_EXERCISE OBJECTIVE_.
Count the lines below that contain the string "Instruction", with uppercase and lowercase letters matching exactly. Reply with only the number.

_RECORDED DATA_.
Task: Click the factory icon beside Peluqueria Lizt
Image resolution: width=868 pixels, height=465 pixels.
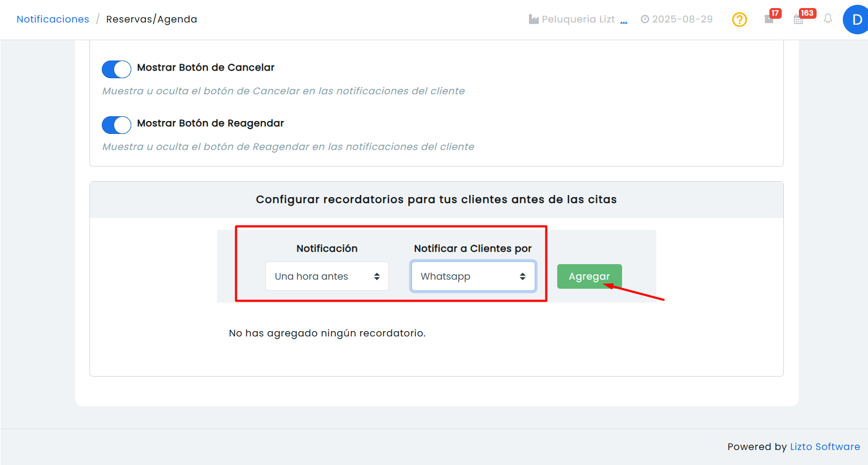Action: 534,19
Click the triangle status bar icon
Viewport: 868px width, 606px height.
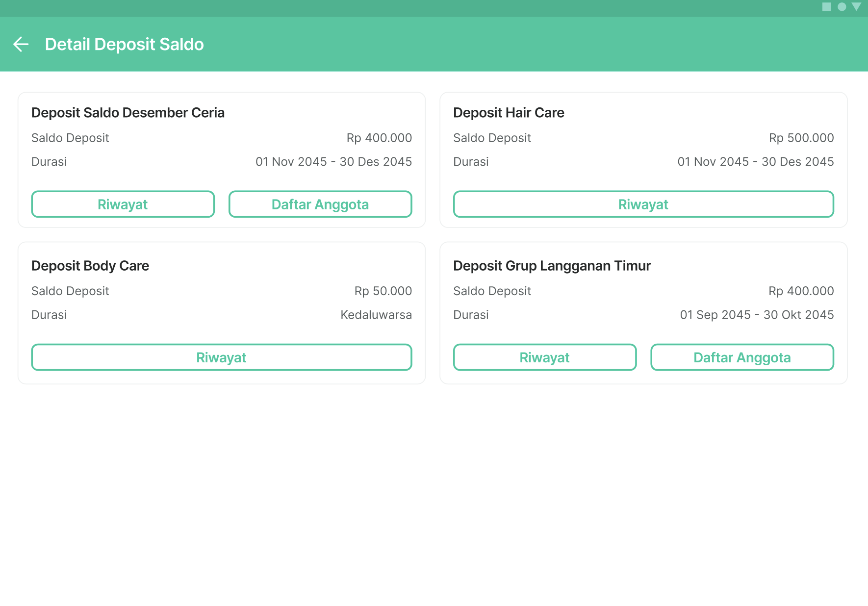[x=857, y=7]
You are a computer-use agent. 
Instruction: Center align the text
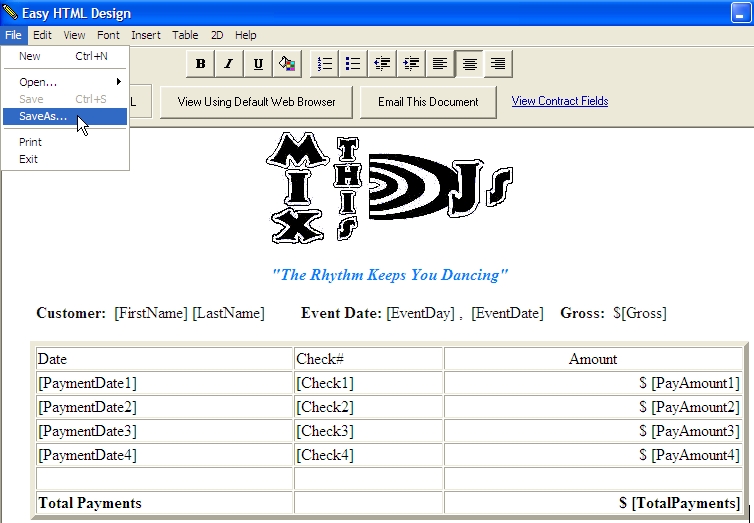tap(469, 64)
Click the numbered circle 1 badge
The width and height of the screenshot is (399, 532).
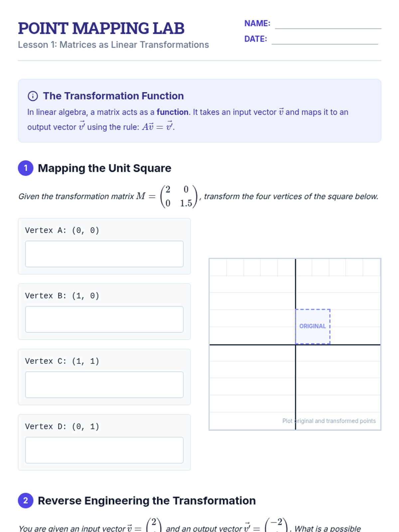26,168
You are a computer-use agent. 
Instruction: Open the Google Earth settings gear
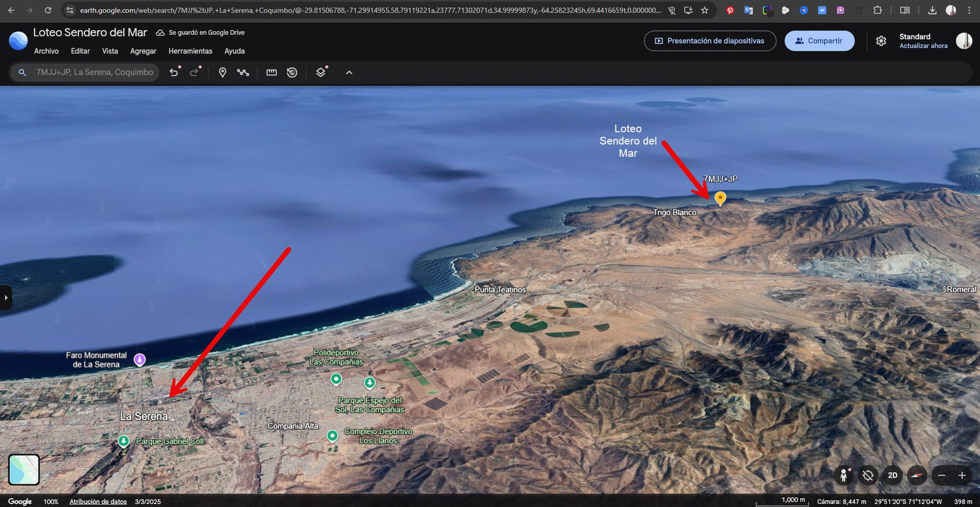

_REPLY_.
2